The late hour is starting to catch up with him and he's getting tired. He's sinking lower in the water, his feet forgetting to kick; they want to drift down, want to search for a surface to rest upon. The water is pulling at him—it gets as far as his chin before Maka's hands are wet and warm on his waist, supporting him.
"Don't go drowning on me," she says softly.
"Sorry," he says, blinking at her.
"Time's up, probably," she says. "You've got to go to sleep and I need to get back. I really shouldn't have stayed away this long, I've got...preparations and stuff."

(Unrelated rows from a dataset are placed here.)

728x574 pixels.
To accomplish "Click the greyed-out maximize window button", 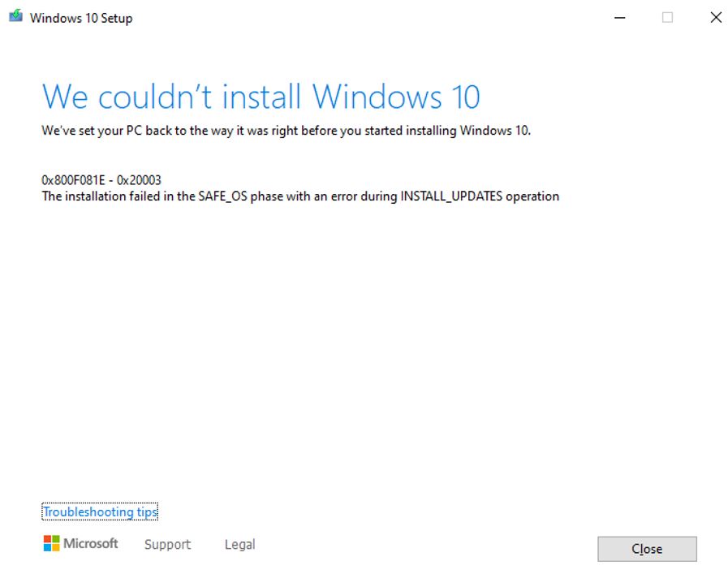I will (x=667, y=18).
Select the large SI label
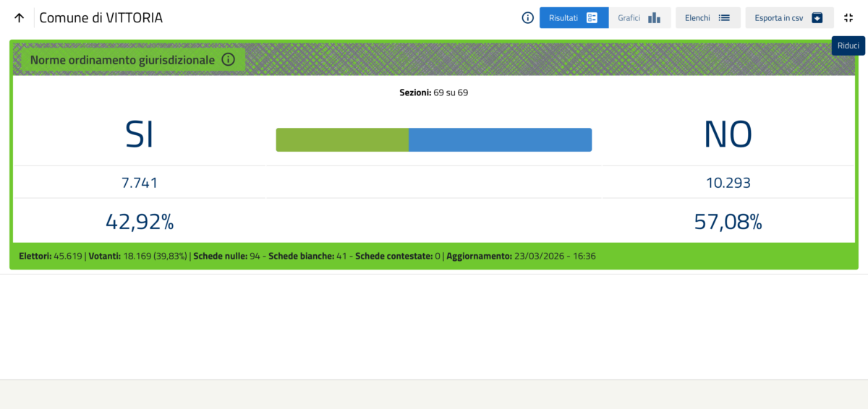This screenshot has width=868, height=409. pos(140,134)
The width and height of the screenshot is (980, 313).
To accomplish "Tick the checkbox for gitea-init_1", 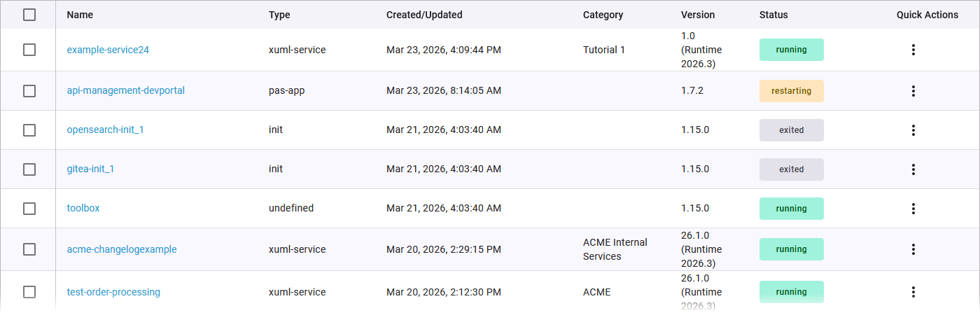I will click(29, 169).
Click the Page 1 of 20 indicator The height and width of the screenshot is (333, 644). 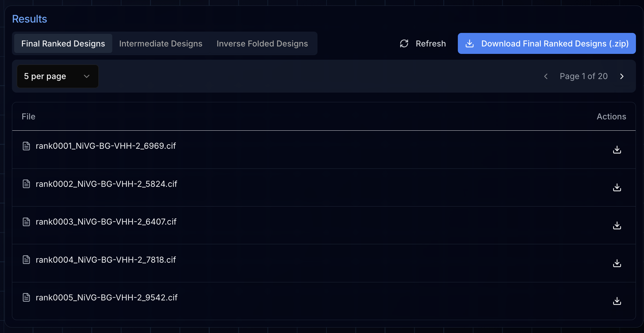click(583, 76)
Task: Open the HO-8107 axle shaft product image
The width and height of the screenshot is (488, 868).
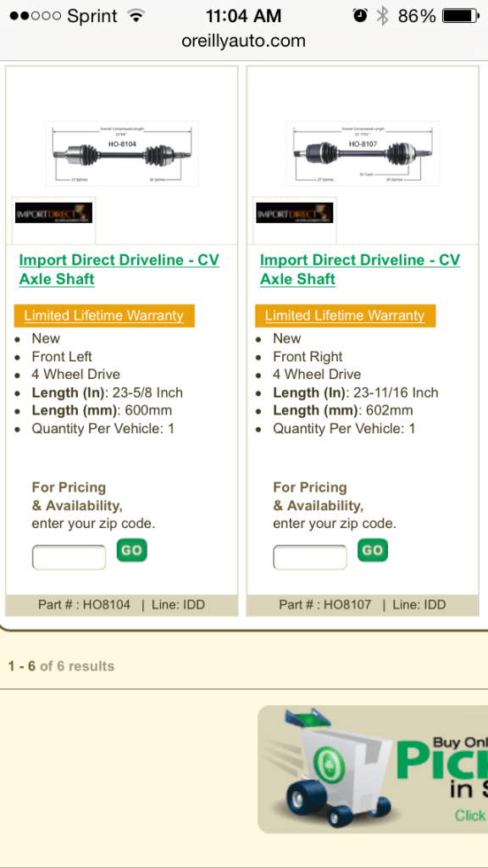Action: 363,153
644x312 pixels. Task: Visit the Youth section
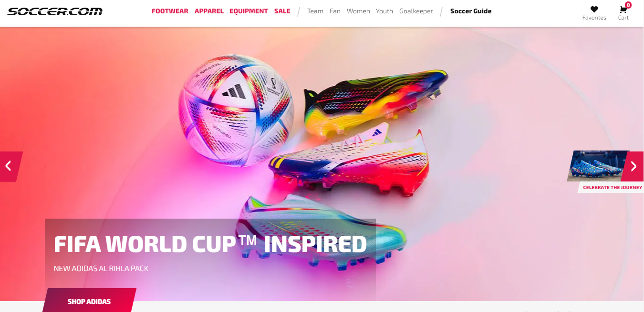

"Oh," says Soul. He has the distant feeling that there was a chance for him to do or say something and he's completely missed it. She's right in front of him, and they're both bare, but he's fading fast, and he's lost what might have been in his mind ten minutes ago.

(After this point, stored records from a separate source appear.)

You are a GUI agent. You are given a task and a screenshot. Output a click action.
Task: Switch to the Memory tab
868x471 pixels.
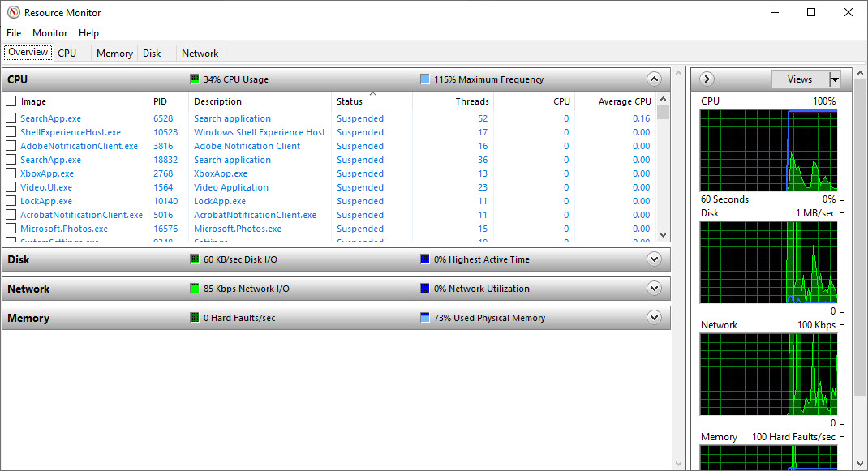point(114,53)
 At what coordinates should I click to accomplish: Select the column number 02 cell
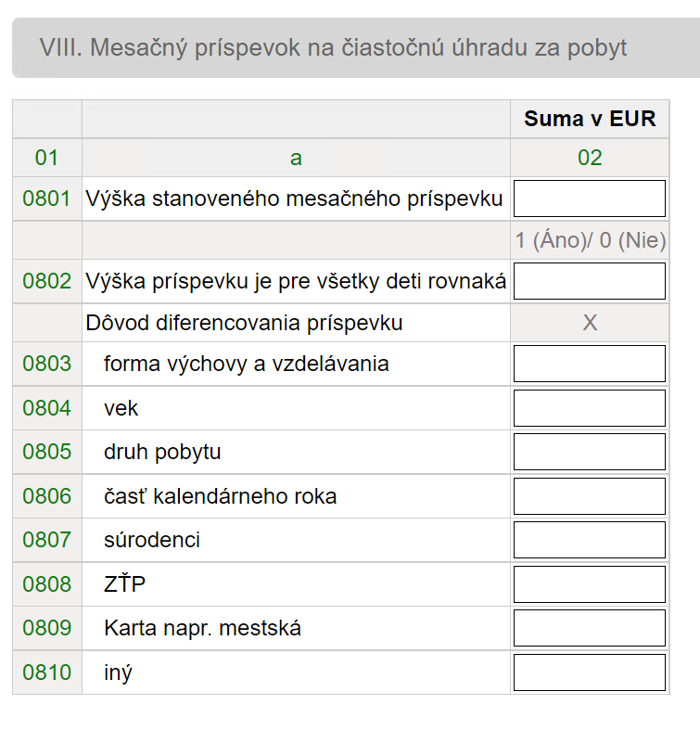point(590,158)
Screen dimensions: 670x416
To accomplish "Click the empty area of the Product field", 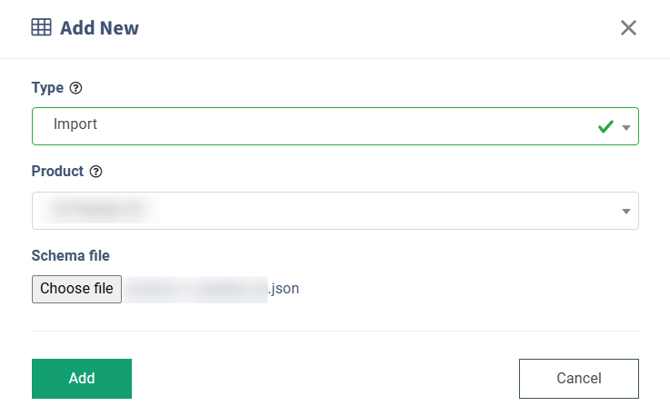I will (400, 211).
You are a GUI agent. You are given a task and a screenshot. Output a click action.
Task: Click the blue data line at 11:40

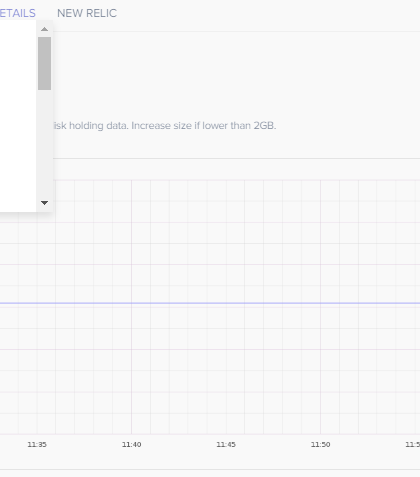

"Thanks for swimming with me," she says. "For all of this. It's funny, but you—you remind me why I do this, why—why protecting the island is important." He has no idea what to say to that, but she doesn't seem to need an answer, because she rushes to speak again. "I need to get back."
"Will I see you tomorrow?" Soul asks.
She takes her hands off his waist, and his skin misses her touch as soon as it's gone. "No. But...maybe after that." She smiles at him, small but sincere. "This is just me needing to go home. I'm not saying goodbye."
She hesitates, and for a split second, staring at her so close, Soul is convinced that she's going to kiss him, or he's going to lose it and kiss her. But all she does is bring her hand softly down in a little karate chop on his head, just a tap of contact.
"You should sleep in," she says. And then she's disappearing into the water.
Soul stays floating there for a moment longer, just in case it's another game and she's not gone yet, but when the water stays as still as glass he turns back to the shore and swims until he can touch the bottom and walk again. He drags himself up the sand and into the house before he remembers the blanket and boxers on the dock. He thinks about going back for them, then dismisses it; he's too tired, and if they fall into the sea, well, the sea can take them just like it took his shoes.
There's a distant memory in the back of his head, something about laptops and lightning and fear that was there before Maka turned up, but he figures whatever it is, he can deal with it in the morning. He faceplants on his bed and lets sleep swallow him up like the mouth of a frightened whale.